Thanks to @bert's comment, and the Wicket in Action book, I found an approach that works. In the Application class specify a custom converter for BigDecimals:

@Override
protected IConverterLocator newConverterLocator() {
    ConverterLocator converterLocator = new ConverterLocator();
    converterLocator.set(BigDecimal.class, new CustomBigDecimalConverter());
    return converterLocator;
}

And in the custom converter, convertToObject needs to be overridden.
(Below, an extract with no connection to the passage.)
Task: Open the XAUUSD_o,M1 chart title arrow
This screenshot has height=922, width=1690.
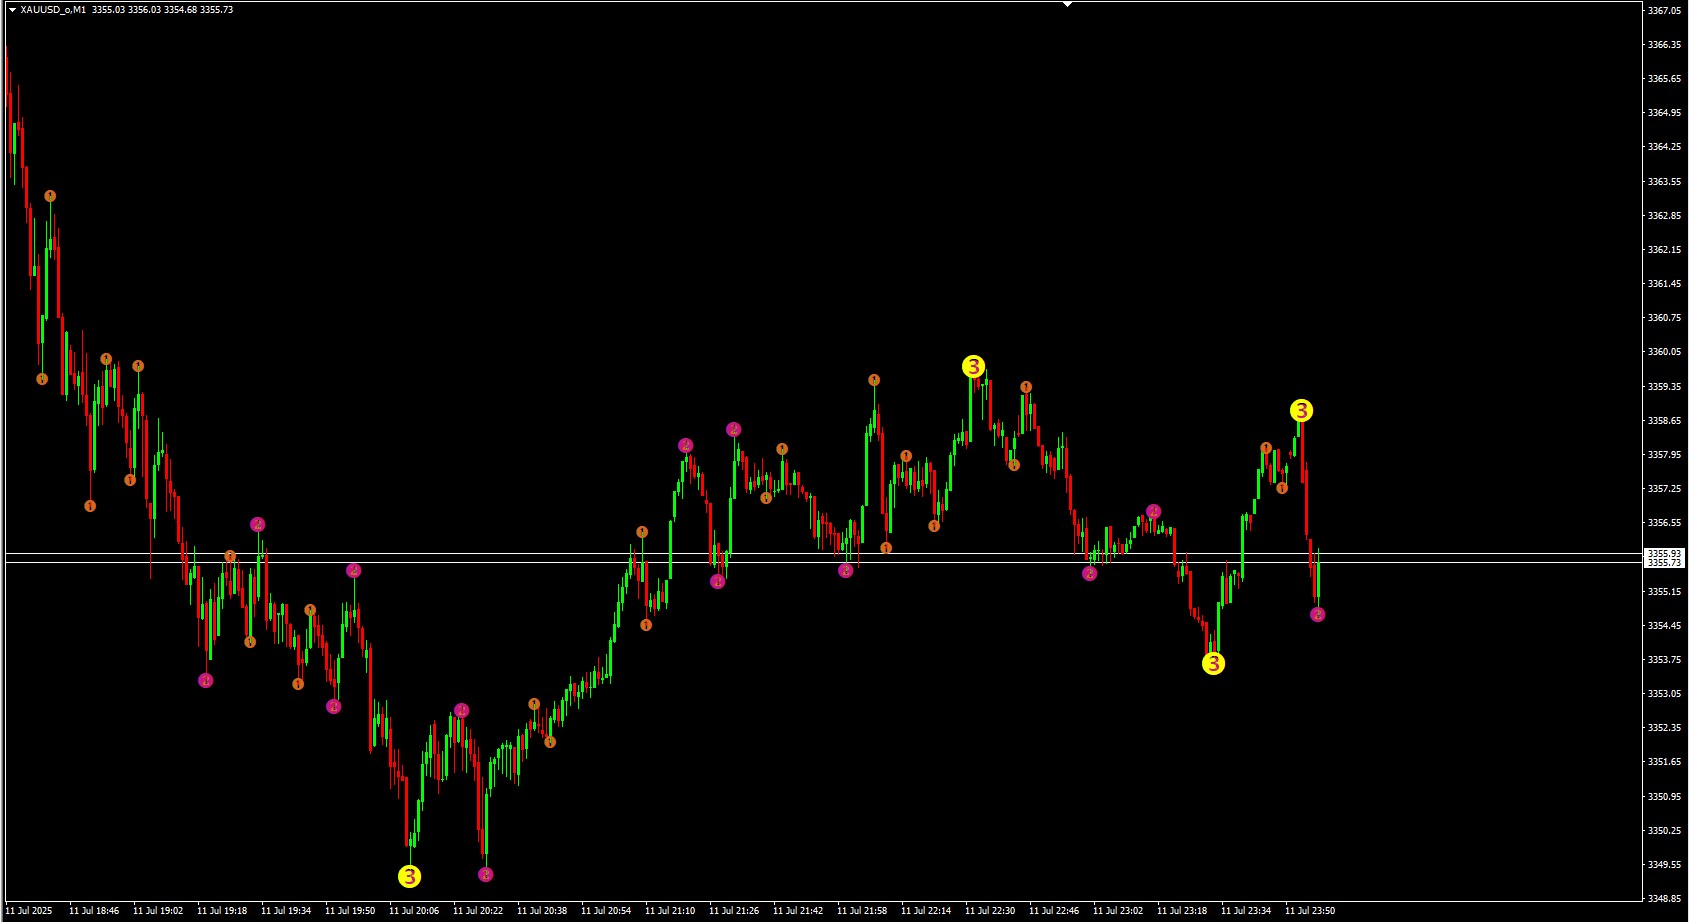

NB: this is sufficient for our needs; think about your requirements and adapt as needed!

public class CustomBigDecimalConverter extends BigDecimalConverter {

    @Override
    public BigDecimal convertToObject(String value, Locale locale) {
        // NB: this isn't universal & your mileage problably varies!
        // (Specifically, this breaks if '.' is used as thousands separator)
        if ("fi".equals(locale.getLanguage())) {
            value = value.replace('.', ',');
        }
        return super.convertToObject(value, locale);
    }
}

Edit: Offtopic, but I want to document this too. We needed our app to support a scale of 4 decimal places, and our custom BigDecimal converter nicely solves that problem too.

  @Override
    public String convertToString(Object value, Locale locale) {
        NumberFormat fmt = getNumberFormat(locale);
        fmt.setMaximumFractionDigits(4); // By default this is 3.
        return fmt.format(value);
    }

After this customisation, a decimal number like 2.0005 will be shown as 2.0005 instead of 2.